STATED EXERCISE: Copy the data below word for word, line by line.
══ DATA
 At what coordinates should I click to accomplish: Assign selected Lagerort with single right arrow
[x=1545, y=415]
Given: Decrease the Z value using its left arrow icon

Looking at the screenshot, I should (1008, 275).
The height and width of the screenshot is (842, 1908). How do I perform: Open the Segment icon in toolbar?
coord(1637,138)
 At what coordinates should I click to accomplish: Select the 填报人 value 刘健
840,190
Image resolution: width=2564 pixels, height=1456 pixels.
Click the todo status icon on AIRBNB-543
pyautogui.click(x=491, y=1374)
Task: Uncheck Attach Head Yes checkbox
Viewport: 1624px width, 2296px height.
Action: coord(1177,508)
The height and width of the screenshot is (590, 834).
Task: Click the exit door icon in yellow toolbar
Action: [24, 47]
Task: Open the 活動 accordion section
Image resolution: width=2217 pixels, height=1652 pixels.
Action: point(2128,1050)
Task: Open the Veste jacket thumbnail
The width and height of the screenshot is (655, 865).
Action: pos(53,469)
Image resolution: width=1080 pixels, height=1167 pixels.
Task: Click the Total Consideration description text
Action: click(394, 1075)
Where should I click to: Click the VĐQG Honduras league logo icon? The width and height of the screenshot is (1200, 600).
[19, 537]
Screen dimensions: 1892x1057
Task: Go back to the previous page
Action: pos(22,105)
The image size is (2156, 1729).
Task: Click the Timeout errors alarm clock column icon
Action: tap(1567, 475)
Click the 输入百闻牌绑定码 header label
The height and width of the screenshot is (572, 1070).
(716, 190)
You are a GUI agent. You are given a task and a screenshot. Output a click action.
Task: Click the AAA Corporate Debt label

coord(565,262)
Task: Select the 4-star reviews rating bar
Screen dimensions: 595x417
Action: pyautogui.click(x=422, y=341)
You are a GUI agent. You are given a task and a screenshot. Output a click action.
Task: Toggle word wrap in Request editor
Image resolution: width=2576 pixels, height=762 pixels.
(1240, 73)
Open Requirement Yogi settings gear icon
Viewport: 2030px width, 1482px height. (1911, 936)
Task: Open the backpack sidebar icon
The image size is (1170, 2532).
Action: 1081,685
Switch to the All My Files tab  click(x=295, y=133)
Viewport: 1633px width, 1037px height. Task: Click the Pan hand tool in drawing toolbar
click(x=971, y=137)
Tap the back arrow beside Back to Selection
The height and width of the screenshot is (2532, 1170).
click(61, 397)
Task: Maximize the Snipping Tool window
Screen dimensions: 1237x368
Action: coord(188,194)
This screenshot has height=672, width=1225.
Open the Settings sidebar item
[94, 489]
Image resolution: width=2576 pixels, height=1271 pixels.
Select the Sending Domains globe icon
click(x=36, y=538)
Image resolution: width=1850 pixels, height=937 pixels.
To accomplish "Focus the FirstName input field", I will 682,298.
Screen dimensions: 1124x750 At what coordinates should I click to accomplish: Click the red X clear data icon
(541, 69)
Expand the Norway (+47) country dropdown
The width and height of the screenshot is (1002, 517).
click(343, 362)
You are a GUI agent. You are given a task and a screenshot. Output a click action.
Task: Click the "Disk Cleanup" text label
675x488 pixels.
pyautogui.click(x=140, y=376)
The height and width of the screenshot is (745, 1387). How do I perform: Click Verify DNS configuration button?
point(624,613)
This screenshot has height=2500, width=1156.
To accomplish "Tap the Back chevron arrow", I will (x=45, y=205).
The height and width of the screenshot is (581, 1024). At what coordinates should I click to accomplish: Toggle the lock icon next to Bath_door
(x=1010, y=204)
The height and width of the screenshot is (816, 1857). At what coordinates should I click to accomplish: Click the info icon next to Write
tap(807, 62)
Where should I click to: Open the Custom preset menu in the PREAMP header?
════
ANSWER BELOW:
 At what coordinates should I click to accomplish: Assign selected Lagerort with single right arrow
[x=1545, y=415]
Given: Decrease the Z value using its left arrow icon

Looking at the screenshot, I should (1008, 275).
The height and width of the screenshot is (842, 1908). How do I perform: Open the Segment icon in toolbar?
coord(1637,138)
 At what coordinates should I click to accomplish: Select the 填报人 value 刘健
840,190
Image resolution: width=2564 pixels, height=1456 pixels.
Click the todo status icon on AIRBNB-543
pyautogui.click(x=491, y=1374)
Task: Uncheck Attach Head Yes checkbox
Viewport: 1624px width, 2296px height.
Action: coord(1177,508)
The height and width of the screenshot is (590, 834).
Task: Click the exit door icon in yellow toolbar
Action: [24, 47]
Task: Open the 活動 accordion section
Image resolution: width=2217 pixels, height=1652 pixels.
Action: point(2128,1050)
Task: Open the Veste jacket thumbnail
The width and height of the screenshot is (655, 865).
Action: pos(53,469)
Image resolution: width=1080 pixels, height=1167 pixels.
Task: Click the Total Consideration description text
Action: click(394, 1075)
Where should I click to: Click the VĐQG Honduras league logo icon? The width and height of the screenshot is (1200, 600).
[19, 537]
Screen dimensions: 1892x1057
Task: Go back to the previous page
Action: pos(22,105)
The image size is (2156, 1729).
Task: Click the Timeout errors alarm clock column icon
Action: tap(1567, 475)
Click the 输入百闻牌绑定码 header label
The height and width of the screenshot is (572, 1070).
(716, 190)
You are a GUI agent. You are given a task and a screenshot. Output a click action.
Task: Click the AAA Corporate Debt label

coord(565,262)
Task: Select the 4-star reviews rating bar
Screen dimensions: 595x417
Action: pyautogui.click(x=422, y=341)
You are a GUI agent. You are given a task and a screenshot. Output a click action.
Task: Toggle word wrap in Request editor
Image resolution: width=2576 pixels, height=762 pixels.
(1240, 73)
Open Requirement Yogi settings gear icon
Viewport: 2030px width, 1482px height. (1911, 936)
Task: Open the backpack sidebar icon
The image size is (1170, 2532).
Action: 1081,685
Switch to the All My Files tab  click(x=295, y=133)
Viewport: 1633px width, 1037px height. Task: Click the Pan hand tool in drawing toolbar
click(x=971, y=137)
Tap the back arrow beside Back to Selection
The height and width of the screenshot is (2532, 1170).
click(61, 397)
Task: Maximize the Snipping Tool window
Screen dimensions: 1237x368
Action: coord(188,194)
This screenshot has height=672, width=1225.
Open the Settings sidebar item
[94, 489]
Image resolution: width=2576 pixels, height=1271 pixels.
Select the Sending Domains globe icon
click(x=36, y=538)
Image resolution: width=1850 pixels, height=937 pixels.
To accomplish "Focus the FirstName input field", I will 682,298.
Screen dimensions: 1124x750 At what coordinates should I click to accomplish: Click the red X clear data icon
(541, 69)
Expand the Norway (+47) country dropdown
The width and height of the screenshot is (1002, 517).
click(343, 362)
You are a GUI agent. You are given a task and a screenshot. Output a click action.
Task: Click the "Disk Cleanup" text label
675x488 pixels.
pyautogui.click(x=140, y=376)
The height and width of the screenshot is (745, 1387). How do I perform: Click Verify DNS configuration button?
point(624,613)
This screenshot has height=2500, width=1156.
To accomplish "Tap the Back chevron arrow", I will (x=45, y=205).
The height and width of the screenshot is (581, 1024). At what coordinates should I click to accomplish: Toggle the lock icon next to Bath_door
(x=1010, y=204)
The height and width of the screenshot is (816, 1857). At what coordinates should I click to accomplish: Click the info icon next to Write
tap(807, 62)
Where should I click to: Open the Custom preset menu in the PREAMP header?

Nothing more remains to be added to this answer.